Así como hay libros de cocina, hay también cocina en los libros. A fin de cuentas se escribe para “ganarse el pan”, “parar la olla” o “llenar la panza”.
Podemos afirmar que todos los escritores, sin excepción, algo habrán comido en su vida. Mal o bien, de investigar ello se encargarán los biógrafos. Nosotros, sin pretensiones, podemos asegurar que se alimentaron, de ello no hay duda, sus propios textos así lo atestiguan.

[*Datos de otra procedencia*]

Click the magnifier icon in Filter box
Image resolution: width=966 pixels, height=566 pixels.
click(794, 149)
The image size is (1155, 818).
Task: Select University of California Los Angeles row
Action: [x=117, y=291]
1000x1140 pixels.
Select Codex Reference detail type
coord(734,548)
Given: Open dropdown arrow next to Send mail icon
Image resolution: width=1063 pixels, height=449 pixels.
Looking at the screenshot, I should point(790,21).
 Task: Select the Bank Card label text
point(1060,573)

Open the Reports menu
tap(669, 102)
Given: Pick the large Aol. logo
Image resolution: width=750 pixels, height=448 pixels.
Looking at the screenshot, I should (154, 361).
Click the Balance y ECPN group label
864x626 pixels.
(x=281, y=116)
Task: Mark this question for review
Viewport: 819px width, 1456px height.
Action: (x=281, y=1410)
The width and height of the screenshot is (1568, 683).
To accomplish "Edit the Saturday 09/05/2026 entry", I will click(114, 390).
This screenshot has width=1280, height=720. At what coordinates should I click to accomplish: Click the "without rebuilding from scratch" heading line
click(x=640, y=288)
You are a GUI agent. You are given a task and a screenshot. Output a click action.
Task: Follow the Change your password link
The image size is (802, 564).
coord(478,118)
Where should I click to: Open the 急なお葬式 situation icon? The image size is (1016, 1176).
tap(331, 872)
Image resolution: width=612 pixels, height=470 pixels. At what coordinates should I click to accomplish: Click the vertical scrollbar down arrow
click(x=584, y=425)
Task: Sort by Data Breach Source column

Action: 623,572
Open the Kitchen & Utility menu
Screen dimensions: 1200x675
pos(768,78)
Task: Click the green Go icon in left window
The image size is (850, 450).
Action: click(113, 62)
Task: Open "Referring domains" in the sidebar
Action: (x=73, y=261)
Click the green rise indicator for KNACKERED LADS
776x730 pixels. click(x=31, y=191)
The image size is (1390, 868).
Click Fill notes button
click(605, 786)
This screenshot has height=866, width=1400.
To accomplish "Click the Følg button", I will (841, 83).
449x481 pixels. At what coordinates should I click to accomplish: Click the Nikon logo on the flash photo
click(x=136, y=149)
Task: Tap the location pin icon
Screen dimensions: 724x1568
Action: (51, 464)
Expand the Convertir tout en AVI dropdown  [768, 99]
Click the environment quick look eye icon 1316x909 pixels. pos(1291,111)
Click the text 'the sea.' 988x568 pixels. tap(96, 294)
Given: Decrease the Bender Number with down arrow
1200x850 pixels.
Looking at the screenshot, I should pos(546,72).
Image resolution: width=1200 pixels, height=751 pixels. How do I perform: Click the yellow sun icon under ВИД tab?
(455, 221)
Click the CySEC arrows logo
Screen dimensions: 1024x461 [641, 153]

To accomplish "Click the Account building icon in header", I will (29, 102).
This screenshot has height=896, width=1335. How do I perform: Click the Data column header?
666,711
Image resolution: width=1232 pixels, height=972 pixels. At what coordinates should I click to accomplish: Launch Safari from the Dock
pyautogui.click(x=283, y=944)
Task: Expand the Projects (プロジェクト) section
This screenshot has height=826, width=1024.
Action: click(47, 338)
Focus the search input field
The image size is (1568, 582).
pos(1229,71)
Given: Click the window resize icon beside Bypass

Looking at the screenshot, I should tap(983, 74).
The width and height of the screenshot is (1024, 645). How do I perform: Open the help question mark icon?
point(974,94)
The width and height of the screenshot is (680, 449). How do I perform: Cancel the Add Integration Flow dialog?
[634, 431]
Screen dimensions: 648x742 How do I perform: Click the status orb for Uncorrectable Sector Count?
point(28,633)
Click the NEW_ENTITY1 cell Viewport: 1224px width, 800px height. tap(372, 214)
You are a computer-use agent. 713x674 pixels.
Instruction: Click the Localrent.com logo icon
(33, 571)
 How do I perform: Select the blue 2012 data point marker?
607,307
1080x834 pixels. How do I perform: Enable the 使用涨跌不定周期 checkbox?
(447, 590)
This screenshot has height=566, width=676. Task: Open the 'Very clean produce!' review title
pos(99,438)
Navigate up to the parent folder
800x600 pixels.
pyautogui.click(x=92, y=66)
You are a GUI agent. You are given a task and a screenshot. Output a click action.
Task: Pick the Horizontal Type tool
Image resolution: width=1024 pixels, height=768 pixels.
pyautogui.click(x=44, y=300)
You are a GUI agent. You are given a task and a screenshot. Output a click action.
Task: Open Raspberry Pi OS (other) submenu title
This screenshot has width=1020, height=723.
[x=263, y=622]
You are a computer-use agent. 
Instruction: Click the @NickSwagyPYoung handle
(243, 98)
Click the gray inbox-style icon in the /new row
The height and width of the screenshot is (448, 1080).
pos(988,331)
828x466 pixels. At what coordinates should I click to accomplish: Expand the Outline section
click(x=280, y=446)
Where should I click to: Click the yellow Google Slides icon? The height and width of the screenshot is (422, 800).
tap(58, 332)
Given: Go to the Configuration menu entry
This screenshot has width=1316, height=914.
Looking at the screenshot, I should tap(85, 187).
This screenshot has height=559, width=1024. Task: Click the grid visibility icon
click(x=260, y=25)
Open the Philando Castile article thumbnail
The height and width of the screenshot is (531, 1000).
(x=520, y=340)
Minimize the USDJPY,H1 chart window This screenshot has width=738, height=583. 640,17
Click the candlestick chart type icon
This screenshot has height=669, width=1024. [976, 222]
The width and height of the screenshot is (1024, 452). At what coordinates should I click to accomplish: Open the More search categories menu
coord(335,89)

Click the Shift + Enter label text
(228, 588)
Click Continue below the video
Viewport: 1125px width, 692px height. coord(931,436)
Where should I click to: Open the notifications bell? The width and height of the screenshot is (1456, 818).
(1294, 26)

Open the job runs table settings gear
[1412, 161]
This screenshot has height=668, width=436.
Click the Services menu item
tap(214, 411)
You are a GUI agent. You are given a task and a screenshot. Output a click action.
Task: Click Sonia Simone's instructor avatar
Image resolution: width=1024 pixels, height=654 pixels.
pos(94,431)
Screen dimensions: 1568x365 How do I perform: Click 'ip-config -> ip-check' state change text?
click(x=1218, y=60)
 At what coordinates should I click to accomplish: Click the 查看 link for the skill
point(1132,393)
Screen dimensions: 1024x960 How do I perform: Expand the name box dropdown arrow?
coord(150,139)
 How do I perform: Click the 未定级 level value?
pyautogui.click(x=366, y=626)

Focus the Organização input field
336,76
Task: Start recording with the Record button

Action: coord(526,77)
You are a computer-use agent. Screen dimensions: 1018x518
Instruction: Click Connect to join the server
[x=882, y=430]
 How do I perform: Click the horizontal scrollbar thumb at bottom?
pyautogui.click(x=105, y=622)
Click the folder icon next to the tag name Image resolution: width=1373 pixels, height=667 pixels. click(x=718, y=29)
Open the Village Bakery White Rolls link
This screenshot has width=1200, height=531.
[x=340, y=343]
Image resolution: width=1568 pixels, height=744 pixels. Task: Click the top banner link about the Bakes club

En el rastro de novelas, poemas y cuentos desmenuzaremos algunas de esas recetas que nos abren el apetito (o nos llaman al asco) cada vez que nos sentamos a leer. A fin de cuentas ambas cosas (la comida y la lectura) se disfrutan mejor con la espalda recta, descansando la espalda en un buen respaldo, los glúteos apoyados horizontalmente y las manos extendidas sosteniendo un libro o un cubierto que, para éste caso, viene a ser lo mismo. Ambos alimentan.

Manuel Vázquez Montalván, Ernest Hemingway, Virginia Woolf, Juan José Saer, Lucía Berlin, James Joyce y George Orwell, entre otros, nos han dado pausas en sus obras para transportarnos al más mundano de los placeres, el comer, y desde allí hacernos entender parte de su universo. Párrafos que están inundados de aromas y sabores que abren, por igual, la imaginación y el apetito. No por nada Marcel Proust, tras probar unas magdalenas, se despachó la friolera de siete tomos para “En busca del tiempo perdido”.

La invitación está hecha, ustedes pongan el bebestible que del menú nos encargamos nosotros.